Interface element records:
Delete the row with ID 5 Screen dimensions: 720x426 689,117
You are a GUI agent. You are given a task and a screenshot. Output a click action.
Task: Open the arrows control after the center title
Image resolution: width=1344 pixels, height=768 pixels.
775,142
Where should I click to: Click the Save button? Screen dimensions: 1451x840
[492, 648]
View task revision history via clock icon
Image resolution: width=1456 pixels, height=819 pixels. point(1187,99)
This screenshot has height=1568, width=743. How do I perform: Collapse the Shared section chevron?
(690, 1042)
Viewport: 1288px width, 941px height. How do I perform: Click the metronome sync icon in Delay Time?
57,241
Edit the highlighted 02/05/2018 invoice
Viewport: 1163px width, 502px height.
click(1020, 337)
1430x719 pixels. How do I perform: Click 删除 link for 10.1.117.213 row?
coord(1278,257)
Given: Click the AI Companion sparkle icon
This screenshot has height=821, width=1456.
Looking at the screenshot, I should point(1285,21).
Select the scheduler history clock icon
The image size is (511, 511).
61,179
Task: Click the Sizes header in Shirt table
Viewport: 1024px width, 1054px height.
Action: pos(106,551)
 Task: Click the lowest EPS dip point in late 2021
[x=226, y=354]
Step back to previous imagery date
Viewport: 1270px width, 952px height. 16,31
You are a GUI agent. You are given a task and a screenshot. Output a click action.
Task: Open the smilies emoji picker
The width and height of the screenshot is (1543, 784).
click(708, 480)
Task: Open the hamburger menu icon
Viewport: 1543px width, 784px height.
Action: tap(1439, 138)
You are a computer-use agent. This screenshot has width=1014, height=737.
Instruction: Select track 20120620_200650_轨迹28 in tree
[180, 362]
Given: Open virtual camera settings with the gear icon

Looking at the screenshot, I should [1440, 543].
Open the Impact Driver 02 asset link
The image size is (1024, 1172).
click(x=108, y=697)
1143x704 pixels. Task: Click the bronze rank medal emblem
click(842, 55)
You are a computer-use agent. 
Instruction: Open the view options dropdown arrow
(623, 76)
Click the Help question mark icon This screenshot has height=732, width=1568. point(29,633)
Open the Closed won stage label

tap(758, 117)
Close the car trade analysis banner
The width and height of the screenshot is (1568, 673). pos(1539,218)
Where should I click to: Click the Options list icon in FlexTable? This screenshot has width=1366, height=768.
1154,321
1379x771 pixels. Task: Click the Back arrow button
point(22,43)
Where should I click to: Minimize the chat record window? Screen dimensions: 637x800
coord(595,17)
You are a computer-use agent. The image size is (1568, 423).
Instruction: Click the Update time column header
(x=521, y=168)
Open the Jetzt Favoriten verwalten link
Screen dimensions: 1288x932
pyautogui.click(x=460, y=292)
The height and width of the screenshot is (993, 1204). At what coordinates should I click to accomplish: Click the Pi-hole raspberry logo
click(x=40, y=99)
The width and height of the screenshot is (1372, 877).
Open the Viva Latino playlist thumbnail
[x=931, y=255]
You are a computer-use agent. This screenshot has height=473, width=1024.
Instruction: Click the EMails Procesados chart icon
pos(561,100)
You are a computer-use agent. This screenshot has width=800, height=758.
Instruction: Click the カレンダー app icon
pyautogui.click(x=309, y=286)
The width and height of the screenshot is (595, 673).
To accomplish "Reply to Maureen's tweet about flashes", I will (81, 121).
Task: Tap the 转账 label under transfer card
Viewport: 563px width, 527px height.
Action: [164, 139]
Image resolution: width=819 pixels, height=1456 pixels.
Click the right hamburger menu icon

▶ _PROBLEM DESCRIPTION_
Reproduce all of the data above verbatim.

▶ _TASK SOLUTION_
Delete the row with ID 5 Screen dimensions: 720x426 689,117
You are a GUI agent. You are given a task and a screenshot. Output a click action.
Task: Open the arrows control after the center title
Image resolution: width=1344 pixels, height=768 pixels.
775,142
Where should I click to: Click the Save button? Screen dimensions: 1451x840
[492, 648]
View task revision history via clock icon
Image resolution: width=1456 pixels, height=819 pixels. point(1187,99)
This screenshot has height=1568, width=743. How do I perform: Collapse the Shared section chevron?
(690, 1042)
Viewport: 1288px width, 941px height. How do I perform: Click the metronome sync icon in Delay Time?
57,241
Edit the highlighted 02/05/2018 invoice
Viewport: 1163px width, 502px height.
click(1020, 337)
1430x719 pixels. How do I perform: Click 删除 link for 10.1.117.213 row?
coord(1278,257)
Given: Click the AI Companion sparkle icon
This screenshot has height=821, width=1456.
Looking at the screenshot, I should point(1285,21).
Select the scheduler history clock icon
The image size is (511, 511).
61,179
Task: Click the Sizes header in Shirt table
Viewport: 1024px width, 1054px height.
Action: pos(106,551)
 Task: Click the lowest EPS dip point in late 2021
[x=226, y=354]
Step back to previous imagery date
Viewport: 1270px width, 952px height. 16,31
You are a GUI agent. You are given a task and a screenshot. Output a click action.
Task: Open the smilies emoji picker
The width and height of the screenshot is (1543, 784).
click(708, 480)
Task: Open the hamburger menu icon
Viewport: 1543px width, 784px height.
Action: tap(1439, 138)
You are a computer-use agent. This screenshot has width=1014, height=737.
Instruction: Select track 20120620_200650_轨迹28 in tree
[180, 362]
Given: Open virtual camera settings with the gear icon

Looking at the screenshot, I should [1440, 543].
Open the Impact Driver 02 asset link
The image size is (1024, 1172).
click(x=108, y=697)
1143x704 pixels. Task: Click the bronze rank medal emblem
click(842, 55)
You are a computer-use agent. 
Instruction: Open the view options dropdown arrow
(623, 76)
Click the Help question mark icon This screenshot has height=732, width=1568. point(29,633)
Open the Closed won stage label

tap(758, 117)
Close the car trade analysis banner
The width and height of the screenshot is (1568, 673). pos(1539,218)
Where should I click to: Click the Options list icon in FlexTable? This screenshot has width=1366, height=768.
1154,321
1379x771 pixels. Task: Click the Back arrow button
point(22,43)
Where should I click to: Minimize the chat record window? Screen dimensions: 637x800
coord(595,17)
You are a computer-use agent. The image size is (1568, 423).
Instruction: Click the Update time column header
(x=521, y=168)
Open the Jetzt Favoriten verwalten link
Screen dimensions: 1288x932
pyautogui.click(x=460, y=292)
The height and width of the screenshot is (993, 1204). At what coordinates should I click to accomplish: Click the Pi-hole raspberry logo
click(x=40, y=99)
The width and height of the screenshot is (1372, 877).
Open the Viva Latino playlist thumbnail
[x=931, y=255]
You are a computer-use agent. This screenshot has height=473, width=1024.
Instruction: Click the EMails Procesados chart icon
pos(561,100)
You are a computer-use agent. This screenshot has width=800, height=758.
Instruction: Click the カレンダー app icon
pyautogui.click(x=309, y=286)
The width and height of the screenshot is (595, 673).
To accomplish "Reply to Maureen's tweet about flashes", I will (81, 121).
Task: Tap the 转账 label under transfer card
Viewport: 563px width, 527px height.
Action: [164, 139]
Image resolution: width=819 pixels, height=1456 pixels.
Click the right hamburger menu icon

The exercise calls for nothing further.